Assignors represent and warrant that they are not aware of any facts that are particular to Assignors that Assignors have not disclosed to Assignee that could have an adverse effect on Assignee or the Oil Leases. Additionally, no representation or warranty of Assignors contained in this Assignment contains any untrue statement or omits any information necessary to make such representation or warranty not misleading.

 

34

 

 

4.Governing Law

 

This Assignment shall be governed by and construed in accordance with the laws of the State of Texas, without regard to any conflict of laws principles that may call for the application of the laws of any other jurisdiction.

 

5.Binding Effect

 

This Assignment shall be binding upon and shall inure to the benefit of the parties hereto and their respective heirs, successors, and assigns.

 

6.Further Assurances, Cooperation

 

Assignors agree to execute and deliver further agreements, instruments, and other documents as Assignee may reasonably deem necessary to effectuate the purposes and provisions of this Assignment. Assignors agree to cooperate with Assignee in any manner reasonable requested by Assignee to effectuate the purposes and provisions of this Assignment.

 

7.No Waiver

 

Any failure on the part of Assignors or Assignee to enforce at any time or for any period of time any of the provisions of this Assignment shall not be deemed or construed to be a waiver of such provisions or of the right of any party thereafter to enforce each and every provision of this Assignment.

 

8.Counterparts

 

This Assignment may be executed electronically in any number of counterparts, each of which shall be deemed to be an original, but all of which, when taken together, shall constitute one and the same instrument.
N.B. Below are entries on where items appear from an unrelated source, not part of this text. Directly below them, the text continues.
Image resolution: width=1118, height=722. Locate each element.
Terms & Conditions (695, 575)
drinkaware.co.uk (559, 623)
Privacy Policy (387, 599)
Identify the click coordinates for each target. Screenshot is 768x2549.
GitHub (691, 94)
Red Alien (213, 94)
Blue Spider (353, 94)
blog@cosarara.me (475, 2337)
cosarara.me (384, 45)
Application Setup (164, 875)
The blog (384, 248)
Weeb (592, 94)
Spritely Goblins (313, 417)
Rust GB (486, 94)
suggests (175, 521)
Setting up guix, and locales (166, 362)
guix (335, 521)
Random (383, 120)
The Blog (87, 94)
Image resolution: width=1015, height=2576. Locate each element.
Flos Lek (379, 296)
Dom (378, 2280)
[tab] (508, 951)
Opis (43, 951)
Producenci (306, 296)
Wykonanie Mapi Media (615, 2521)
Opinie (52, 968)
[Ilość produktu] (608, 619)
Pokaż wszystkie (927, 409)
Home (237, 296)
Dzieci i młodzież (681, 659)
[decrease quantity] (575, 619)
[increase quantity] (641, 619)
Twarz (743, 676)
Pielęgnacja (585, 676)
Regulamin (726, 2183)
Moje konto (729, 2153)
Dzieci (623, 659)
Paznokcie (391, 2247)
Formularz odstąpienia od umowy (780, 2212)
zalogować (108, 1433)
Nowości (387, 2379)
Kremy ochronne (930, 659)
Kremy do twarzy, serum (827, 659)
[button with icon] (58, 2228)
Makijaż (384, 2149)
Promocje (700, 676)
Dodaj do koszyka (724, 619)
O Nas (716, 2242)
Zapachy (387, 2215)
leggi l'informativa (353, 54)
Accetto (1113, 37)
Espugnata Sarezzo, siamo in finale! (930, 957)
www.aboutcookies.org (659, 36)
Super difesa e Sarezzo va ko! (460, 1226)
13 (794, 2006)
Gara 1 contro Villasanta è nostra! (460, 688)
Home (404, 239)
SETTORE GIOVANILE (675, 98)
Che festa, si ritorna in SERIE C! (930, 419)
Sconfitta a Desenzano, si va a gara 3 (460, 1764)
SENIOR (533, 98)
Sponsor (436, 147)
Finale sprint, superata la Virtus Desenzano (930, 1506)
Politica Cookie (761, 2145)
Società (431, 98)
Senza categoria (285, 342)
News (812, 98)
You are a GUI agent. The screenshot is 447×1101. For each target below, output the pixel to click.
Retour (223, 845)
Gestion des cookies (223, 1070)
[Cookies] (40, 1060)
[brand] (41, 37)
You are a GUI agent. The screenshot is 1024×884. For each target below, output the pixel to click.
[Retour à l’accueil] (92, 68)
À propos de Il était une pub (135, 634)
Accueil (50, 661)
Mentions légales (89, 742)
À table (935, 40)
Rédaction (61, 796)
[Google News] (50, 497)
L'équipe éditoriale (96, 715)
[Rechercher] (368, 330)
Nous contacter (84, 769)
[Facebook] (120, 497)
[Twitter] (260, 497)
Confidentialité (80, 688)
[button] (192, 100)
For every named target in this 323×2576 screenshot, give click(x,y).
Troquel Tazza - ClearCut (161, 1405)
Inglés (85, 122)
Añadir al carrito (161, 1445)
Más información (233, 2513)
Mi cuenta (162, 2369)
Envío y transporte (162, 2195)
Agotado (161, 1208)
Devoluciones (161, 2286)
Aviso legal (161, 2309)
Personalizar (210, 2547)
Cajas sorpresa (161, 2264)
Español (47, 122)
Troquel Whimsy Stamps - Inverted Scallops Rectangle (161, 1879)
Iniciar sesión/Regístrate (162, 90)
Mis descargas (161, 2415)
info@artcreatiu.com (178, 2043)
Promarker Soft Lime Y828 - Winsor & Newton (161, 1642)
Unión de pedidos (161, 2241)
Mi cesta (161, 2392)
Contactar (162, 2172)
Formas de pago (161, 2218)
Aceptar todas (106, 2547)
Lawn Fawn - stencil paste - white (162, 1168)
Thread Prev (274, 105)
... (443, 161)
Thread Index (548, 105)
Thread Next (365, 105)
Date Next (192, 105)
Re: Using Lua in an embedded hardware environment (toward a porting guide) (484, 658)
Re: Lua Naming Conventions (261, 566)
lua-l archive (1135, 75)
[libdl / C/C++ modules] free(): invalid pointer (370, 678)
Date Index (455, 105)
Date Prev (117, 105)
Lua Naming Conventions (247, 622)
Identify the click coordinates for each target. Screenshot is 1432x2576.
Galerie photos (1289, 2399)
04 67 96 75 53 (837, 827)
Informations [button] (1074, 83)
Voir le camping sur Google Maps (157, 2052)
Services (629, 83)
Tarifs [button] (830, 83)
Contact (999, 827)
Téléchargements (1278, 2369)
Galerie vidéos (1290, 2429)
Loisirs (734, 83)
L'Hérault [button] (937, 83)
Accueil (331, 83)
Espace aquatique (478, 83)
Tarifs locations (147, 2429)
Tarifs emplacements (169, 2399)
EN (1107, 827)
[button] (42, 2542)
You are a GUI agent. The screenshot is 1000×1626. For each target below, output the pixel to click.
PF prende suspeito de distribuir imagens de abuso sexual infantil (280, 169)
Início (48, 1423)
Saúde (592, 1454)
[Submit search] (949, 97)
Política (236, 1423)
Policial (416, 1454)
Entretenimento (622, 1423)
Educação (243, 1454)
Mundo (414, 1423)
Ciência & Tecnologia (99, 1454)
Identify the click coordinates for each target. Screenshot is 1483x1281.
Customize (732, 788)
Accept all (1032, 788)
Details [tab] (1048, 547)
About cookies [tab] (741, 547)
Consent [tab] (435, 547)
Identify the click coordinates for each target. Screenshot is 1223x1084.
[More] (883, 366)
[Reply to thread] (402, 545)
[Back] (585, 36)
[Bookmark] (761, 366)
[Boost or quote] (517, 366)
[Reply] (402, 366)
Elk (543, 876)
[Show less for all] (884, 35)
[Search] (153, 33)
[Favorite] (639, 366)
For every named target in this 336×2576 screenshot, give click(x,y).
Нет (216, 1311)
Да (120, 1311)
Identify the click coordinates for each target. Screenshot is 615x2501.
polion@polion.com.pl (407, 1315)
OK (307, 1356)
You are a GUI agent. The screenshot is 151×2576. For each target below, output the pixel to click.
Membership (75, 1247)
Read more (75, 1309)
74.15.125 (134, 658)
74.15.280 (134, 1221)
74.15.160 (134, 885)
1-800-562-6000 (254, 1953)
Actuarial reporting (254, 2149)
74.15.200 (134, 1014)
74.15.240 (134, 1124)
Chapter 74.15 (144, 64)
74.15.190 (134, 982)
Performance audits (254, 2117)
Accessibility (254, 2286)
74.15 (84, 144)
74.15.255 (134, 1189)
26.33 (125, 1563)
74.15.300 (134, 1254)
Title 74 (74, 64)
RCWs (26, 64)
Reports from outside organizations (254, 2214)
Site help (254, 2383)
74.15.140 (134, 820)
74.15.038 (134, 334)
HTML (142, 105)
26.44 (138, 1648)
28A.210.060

The parties hereto agree that any such electronically transmitted signatures constitute original signatures and that an electronically transmitted Assignment containing signatures of all the parties hereto is binding on the parties having signed such electronically transmitted Assignment.

 

[signatures on following page]

 

35

 

 

SIGNATURE PAGE

 

IN WITNESS WHEREOF, the parties have executed this Assignment to be effective as of the Effective Date.

 

ASSIGNORS      
         
Sherman Oil Company LLC,   Double A. Land and Resources, LLC
a Texas corporation   a Texas limited liability company
         
By: /s/ Joshua Pollard   By: /s/ Andrew Lloyd
Name: Joshua Pollard   Name: Andrew Lloyd
Title: Working Interest Partner   Title: Working Interest Partner
Date: 5/28/2025   Date: 5/28/2025
         
JZ Miller Consulting, Inc.,   Joshua Pollard,
a Texas corporation   an individual
         
By: /s/ Joshua Miller   By: /s/ Joshua Pollard
Name:  Joshua Miller   Date: 5/28/2025
Title: Working Interest Holder      
Date: 5/28/2025      
         
Jeff Guffey,      
an individual      
         
By /s/ Jeff Guffey      
Date: 5/28/2025      

 

36

 

 

DISCLOSURES SCHEDULES

 

SCHEDULE 3.3 – CONSENTS

 

-Both Burk Royalty and Waggoner will have first rights of refusal. Burk has already passed and approved. Waggoner will be done by buyer after initial close.

 

SCHEDULE 3.4 – UNDISCLOSED LIABILITIES

 

-Items are as is where is as typical in oil and gas

 

SCHEDULE 3.6 – MATERIAL CONTRACTS

 

-Oil Seller agreement with Red River Crude llc, including a split load contract for $.75 per barrel a fee.

 

SCHEDULE 3.7 – REAL PROPERTY

 

-None

 

SCHEDULE 3.8 – CONDITION OF ASSETS

 

-50 to 100 years old. Items are as is where is

 

SCHEDULE 3.10 – INSURANCE

 

-Sherman and L7 both have workmans comp and other insurance policies currently active

 

SCHEDULE 3.12 – COMPLIANCE WITH LAWS

 

-3 active plugging which Buyer as started

 

SCHEDULE 3.13 – ENVIRONMENTAL MATTERS

 

-50-100 year old assets. As is where is with industry standard disclosures of potential environmental issues.